You are viewing a plain text version of this content. The canonical link for it is here.
Posted to reviews@mesos.apache.org by Benjamin Mahler <bm...@apache.org> on 2017/08/15 07:00:41 UTC

Review Request 61645: Fixed a bug where TASK_KILLED updates can be dropped by the agent.

-----------------------------------------------------------
This is an automatically generated e-mail. To reply, visit:
https://reviews.apache.org/r/61645/
-----------------------------------------------------------

Review request for mesos, Anand Mazumdar and Vinod Kone.


Bugs: MESOS-7783 and MESOS-7863
    https://issues.apache.org/jira/browse/MESOS-7783
    https://issues.apache.org/jira/browse/MESOS-7863


Repository: mesos


Description
-------

Per the description of MESOS-7863, there is currently an assumption
that when a pending task is killed, the framework will be stored in
the agent when the launch proceeds for the killed task. When this
assumption does not hold, the TASK_KILLED update will be dropped
due to the frameowrk being unknown when the launch proceeds. This
assumption doesn't hold in two cases:

  (1) Another pending task was killed and we removed the framework
      in 'Slave::run' thinking it was idle, because pending tasks
      was empty (we remove from pending tasks when processing the
      kill). (MESOS-7783 is an example instance of this).

  (2) The last executor terminated without tasks to send terminal
      updates for, or the last terminated executor received its
      last acknowledgement. At this point, we remove the framework
      thinking there were no pending tasks if the task was killed
      (removed from pending).

The fix applied here is to send the status updates from the kill
path rather than the launch path, to be consistent with how we kill
tasks queued within the Executor struct. We ensure that the task
is removed synchronously within the kill path to prevent its launch.


Diffs
-----

  src/slave/slave.hpp 1fe93dab1b2bef24721cc1bcffebe1b259e96d79 
  src/slave/slave.cpp 7381530515f86faf4c3e8f82bcd9483f6cf0498b 
  src/tests/slave_tests.cpp 1d9d142ed9e801b79535a2c28f5a94ffbf1bf160 


Diff: https://reviews.apache.org/r/61645/diff/1/


Testing
-------

Added a test in a subsequent patch.


Thanks,

Benjamin Mahler


Re: Review Request 61645: Fixed a bug where TASK_KILLED updates can be dropped by the agent.

Posted by Vinod Kone <vi...@gmail.com>.
-----------------------------------------------------------
This is an automatically generated e-mail.
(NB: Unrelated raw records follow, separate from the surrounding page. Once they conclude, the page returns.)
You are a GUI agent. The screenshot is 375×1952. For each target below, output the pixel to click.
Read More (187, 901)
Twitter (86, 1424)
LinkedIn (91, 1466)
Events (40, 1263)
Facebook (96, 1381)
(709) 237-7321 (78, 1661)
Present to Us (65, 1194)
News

To reply, visit:
https://reviews.apache.org/r/61645/#review183678
-----------------------------------------------------------


Fix it, then Ship it!





src/slave/slave.hpp
Lines 882 (patched)
<https://reviews.apache.org/r/61645/#comment259746>

    s/will be/will also be/ ?



src/slave/slave.cpp
Lines 1820 (patched)
<https://reviews.apache.org/r/61645/#comment259747>

    Can you add a TODO here to track pending tasks on the executor struct instead of framework? We might even be able to leverage queued tasks.


- Vinod Kone


On Aug. 23, 2017, 9:29 p.m., Benjamin Mahler wrote:
> 
> -----------------------------------------------------------
> This is an automatically generated e-mail. To reply, visit:
> https://reviews.apache.org/r/61645/
> -----------------------------------------------------------
> 
> (Updated Aug. 23, 2017, 9:29 p.m.)
> 
> 
> Review request for mesos, Anand Mazumdar and Vinod Kone.
> 
> 
> Bugs: MESOS-7783 and MESOS-7863
>     https://issues.apache.org/jira/browse/MESOS-7783
>     https://issues.apache.org/jira/browse/MESOS-7863
> 
> 
> Repository: mesos
> 
> 
> Description
> -------
> 
> Per the description of MESOS-7863, there is currently an assumption
> that when a pending task is killed, the framework will be stored in
> the agent when the launch proceeds for the killed task. When this
> assumption does not hold, the TASK_KILLED update will be dropped
> due to the frameowrk being unknown when the launch proceeds. This
> assumption doesn't hold in two cases:
> 
>   (1) Another pending task was killed and we removed the framework
>       in 'Slave::run' thinking it was idle, because pending tasks
>       was empty (we remove from pending tasks when processing the
>       kill). (MESOS-7783 is an example instance of this).
> 
>   (2) The last executor terminated without tasks to send terminal
>       updates for, or the last terminated executor received its
>       last acknowledgement. At this point, we remove the framework
>       thinking there were no pending tasks if the task was killed
>       (removed from pending).
> 
> The fix applied here is to send the status updates from the kill
> path rather than the launch path, to be consistent with how we kill
> tasks queued within the Executor struct. We ensure that the task
> is removed synchronously within the kill path to prevent its launch.
> 
> 
> Diffs
> -----
> 
>   src/slave/slave.hpp 0e07a1af733003bb897cbebb7c1f64437063353d 
>   src/slave/slave.cpp 50d2a10cd68f6611efd4e691e5325e6e0c06f33a 
>   src/tests/slave_tests.cpp a8b46a450c4f3986139390aeed5544e7f9091781 
> 
> 
> Diff: https://reviews.apache.org/r/61645/diff/3/
> 
> 
> Testing
> -------
> 
> Added a test in a subsequent patch.
> 
> 
> Thanks,
> 
> Benjamin Mahler
> 
>


Re: Review Request 61645: Fixed a bug where TASK_KILLED updates can be dropped by the agent.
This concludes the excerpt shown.